From their pet puppy contract:
"*WE REQUIRE THAT YOUR DOG EATS LIFE’S ABUNDANCE 
FOR THE LIFETIME OF THE DOG TO ASSURE GOOD HEALTH AND LONGEVITY 
(AND YES WE DO TRACK THE ORDERS THAT ARE PLACED) *
Please use [wyomingswarehouse.com] when ordering food."

That's a long time to feed a dog a specific food. However, it does not appear they link the feeding of the food to their guarantee, because they don't appear to offer a guarantee.

The puppy is guaranteed to be a functional, healthy companion dog. Every reasonable 
precaution has been taken to prevent this puppy from acquiring heredity hip dysplasia, 
elbow dysplasia, cataracts, or Subaortic Stenosis. Due to the unknown hereditary and 
environment causes of such defects, no guarantees will be given against them. 

Also if the pups were born on Sept 7, the sire could not have had his OFA clearances for hips and elbows when he was bred in the beginning to mid June.

#### [Dataset entries]
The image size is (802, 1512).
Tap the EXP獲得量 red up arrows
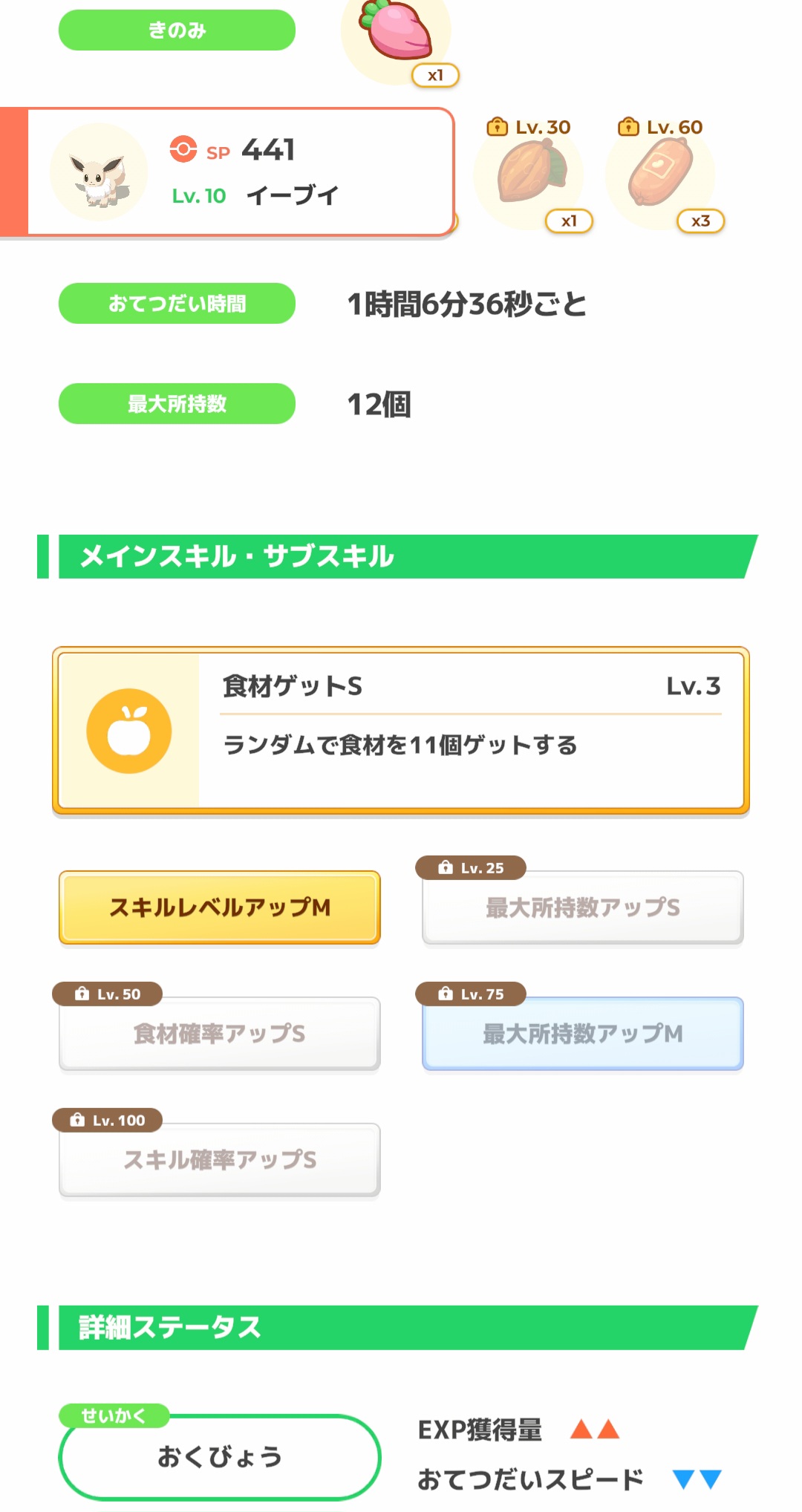tap(594, 1429)
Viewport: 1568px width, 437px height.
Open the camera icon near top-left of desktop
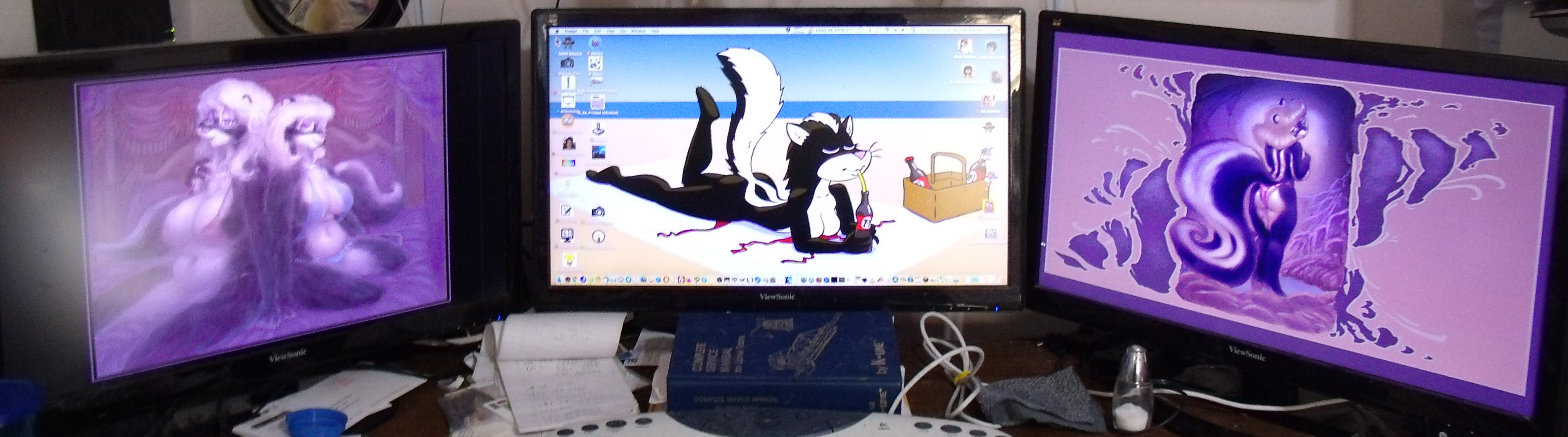point(567,63)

#### [Set tasks]
**A)** Retype the puppy contract post starting with "The puppy is" and going on through "given against them.".
**B)** Answer these questions from the puppy contract post.
(i) Which website does the contract ask buyers to use when ordering food?
(ii) What is the puppy guaranteed to be?
(iii) When was the sire bred, according to the post?
**C)** State whether each statement agrees with the puppy contract post, quoting the words that decide it.
(i) The contract requires the dog to eat Life's Abundance for its whole life.
(ii) The breeders give guarantees against hip dysplasia.
(iii) The contract states that the breeders do not track food orders.
Rely solely on the puppy contract post when responding.

#### [List of solutions]
**A)**
The puppy is guaranteed to be a functional, healthy companion dog. Every reasonable 
precaution has been taken to prevent this puppy from acquiring heredity hip dysplasia, 
elbow dysplasia, cataracts, or Subaortic Stenosis. Due to the unknown hereditary and 
environment causes of such defects, no guarantees will be given against them.

**B)**
(i) wyomingswarehouse.com
(ii) A functional, healthy companion dog
(iii) In the beginning to mid June

**C)**
(i) Yes: "FOR THE LIFETIME OF THE DOG TO ASSURE GOOD HEALTH AND LONGEVITY"
(ii) No: "no guarantees will be given against them"
(iii) No: "AND YES WE DO TRACK THE ORDERS THAT ARE PLACED"